A project to remove pollutants from storm water before it flows into Little Assawoman Bay is underway near Sea Colony.
The Delaware Center for the Inland Bays, working with Sea Colony and the Delaware Department of Transportation (DelDOT) is retrofitting the existing drainage ditch along South Pennsylvania Ave. to remove pollution in stormwater runoff before it enters a storm drain system that discharges to the Anchorage Canal.
This project is one of many storm water retrofit recommendations identified in a recent assessment of the area led by the non-profit, Center for Watershed Protection, and engineering firm, JMT.
“Part of the assessment project was to identify and prioritize projects that would meet the pollution reduction goal in the area,” said Chris Bason, of the Center for the Inland Bays.
He said they identified 25 different projects within the drainage area and sought to get the most “bang for their buck,” by picking projects that cost the least and remove the most nitrogen and phosphorus.

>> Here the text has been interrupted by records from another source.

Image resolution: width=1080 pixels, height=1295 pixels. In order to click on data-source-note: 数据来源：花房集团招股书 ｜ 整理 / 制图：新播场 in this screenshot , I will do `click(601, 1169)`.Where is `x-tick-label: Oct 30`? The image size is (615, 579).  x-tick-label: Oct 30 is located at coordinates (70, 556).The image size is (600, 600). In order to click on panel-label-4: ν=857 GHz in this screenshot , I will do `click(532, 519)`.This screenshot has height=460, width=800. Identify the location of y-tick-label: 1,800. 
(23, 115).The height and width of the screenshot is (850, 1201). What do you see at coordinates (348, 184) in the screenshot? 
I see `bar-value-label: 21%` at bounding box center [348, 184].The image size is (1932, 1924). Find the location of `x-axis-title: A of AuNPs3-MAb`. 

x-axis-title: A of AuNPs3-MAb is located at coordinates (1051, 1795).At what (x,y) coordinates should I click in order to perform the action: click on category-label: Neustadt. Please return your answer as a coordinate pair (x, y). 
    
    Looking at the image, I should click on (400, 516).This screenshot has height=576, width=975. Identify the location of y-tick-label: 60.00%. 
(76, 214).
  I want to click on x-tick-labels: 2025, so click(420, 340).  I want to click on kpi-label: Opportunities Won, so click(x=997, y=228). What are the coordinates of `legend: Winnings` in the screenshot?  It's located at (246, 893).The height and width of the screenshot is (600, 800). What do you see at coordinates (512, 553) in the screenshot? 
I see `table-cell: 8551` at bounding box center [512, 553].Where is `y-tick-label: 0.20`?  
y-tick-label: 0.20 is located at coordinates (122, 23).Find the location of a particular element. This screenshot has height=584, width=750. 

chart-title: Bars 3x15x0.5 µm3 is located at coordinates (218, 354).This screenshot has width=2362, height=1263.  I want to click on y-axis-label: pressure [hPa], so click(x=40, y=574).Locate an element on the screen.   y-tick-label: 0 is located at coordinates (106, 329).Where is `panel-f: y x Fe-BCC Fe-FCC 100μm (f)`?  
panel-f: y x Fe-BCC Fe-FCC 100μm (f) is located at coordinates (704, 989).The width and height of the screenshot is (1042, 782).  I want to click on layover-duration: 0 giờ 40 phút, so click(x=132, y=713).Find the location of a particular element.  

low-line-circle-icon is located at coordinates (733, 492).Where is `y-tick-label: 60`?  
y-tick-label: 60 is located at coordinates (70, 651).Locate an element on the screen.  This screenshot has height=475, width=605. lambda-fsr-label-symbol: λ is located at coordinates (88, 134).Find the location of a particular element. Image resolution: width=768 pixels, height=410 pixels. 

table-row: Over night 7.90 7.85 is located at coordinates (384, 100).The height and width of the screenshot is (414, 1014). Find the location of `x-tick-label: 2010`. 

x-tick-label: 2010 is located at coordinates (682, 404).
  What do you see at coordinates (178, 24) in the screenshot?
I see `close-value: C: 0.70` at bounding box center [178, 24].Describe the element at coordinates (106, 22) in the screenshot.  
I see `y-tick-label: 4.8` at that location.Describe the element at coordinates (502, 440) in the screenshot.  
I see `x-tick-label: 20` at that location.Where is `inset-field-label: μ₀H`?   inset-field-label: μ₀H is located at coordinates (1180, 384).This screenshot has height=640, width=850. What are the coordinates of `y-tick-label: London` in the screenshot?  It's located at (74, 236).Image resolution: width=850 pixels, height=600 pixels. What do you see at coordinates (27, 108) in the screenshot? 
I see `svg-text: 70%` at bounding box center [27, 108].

“This project was close to the top of the list,” he said.
It is also the first one to be implemented.
“The idea is to go in and get storm water quantity and quality controls where there were none or they could be enhanced.”
Bason said engineering firm JMT recommended expanding and reconfiguring the ditch that receives runoff from the high rises at Sea Colony to bio-retention areas, with the idea of trapping and holding the runoff longer, which helps to filter out the pollutants. The end result increases the area of wetlands which help to trap pollution and converts the area into a wet swail area.
Part of the project also includes a series of innovative infiltration pits to direct runoff from the Sea Colony parking lot into the ground where it is filtered before entering the ditch. According to the Center for the Inland Bays, a typical 10-acre surface parking lot will create more than a quarter of a million gallons of storm water after a one-inch rain storm. The project also includes installing filter strips to trap anything running off the highway. .
“Sea Colony saw this as an opportunity to not only do their part to treat runoff, but also as an investment in the beautification of their property,” said Bason. He also said Sposato Landscape will install plantings into a rich compost mix which should provide all the nutrition that the new plantings will need without using chemical fertilizers.
Bason said the work goes toward the goal of the Pollution Control Strategy, which encompasses many voluntary actions that can be taken to help clean up 4500 acres of these types of areas. When completed, in early May, the project will treat runoff from 35 acres, removing excess nutrients nitrogen and phosphorus, as well as bacteria and oils from the water before it reaches the bay.
Sue Barton of the University of Delaware designed the planting scheme for the project, which will include native wild flowers, shrubs, and trees to help slow the water entering the system and process toxins and nutrients.
Planning is also underway with Middlesex Beach and the Town of South Bethany to install a series of bio-retention and infiltration areas in the Coastal Highway-Route 1 median. They plan on using Barton again for the native plantings to help with continuity of the projects.
The project was designed by JMT, and is being implemented by David A. Bramble Inc.
The project is funded by the Delaware Department of Natural Resources Community Watershed Improvement Grant Program, Sea Colony, and the Center for the Inland Bays.
What's the problem with stormwater?
Stormwater is a leading cause of water pollution. In communities built-out prior to more recent stormwater management practices, water from rainfall and snow melt flow directly off of roads, parking lots and other impervious surfaces and into our rivers, streams and bays.
As it washes across paved surfaces, it collects oil, pesticides, fertilizers, sediments, bacteria, and other nutrients and chemicals that can kill aquatic life, make water unsafe for swimming and recreation, and contaminate fishing waters.
Some studies have found that approximately 90 percent of the pollutant-loading is contained in the “first flush” of a one-inch rainfall. Therefore, effective water quality protection requires the treatment of the “first flush” through the use of various preventive and control measures such as this project will provide.
The Center for the Inland Bays is a non-profit organization established in 1994 to promote the wise use and enhancement of the Inland Bays Watershed through habitat protection and restoration, science and research, education and outreach and effective public policy.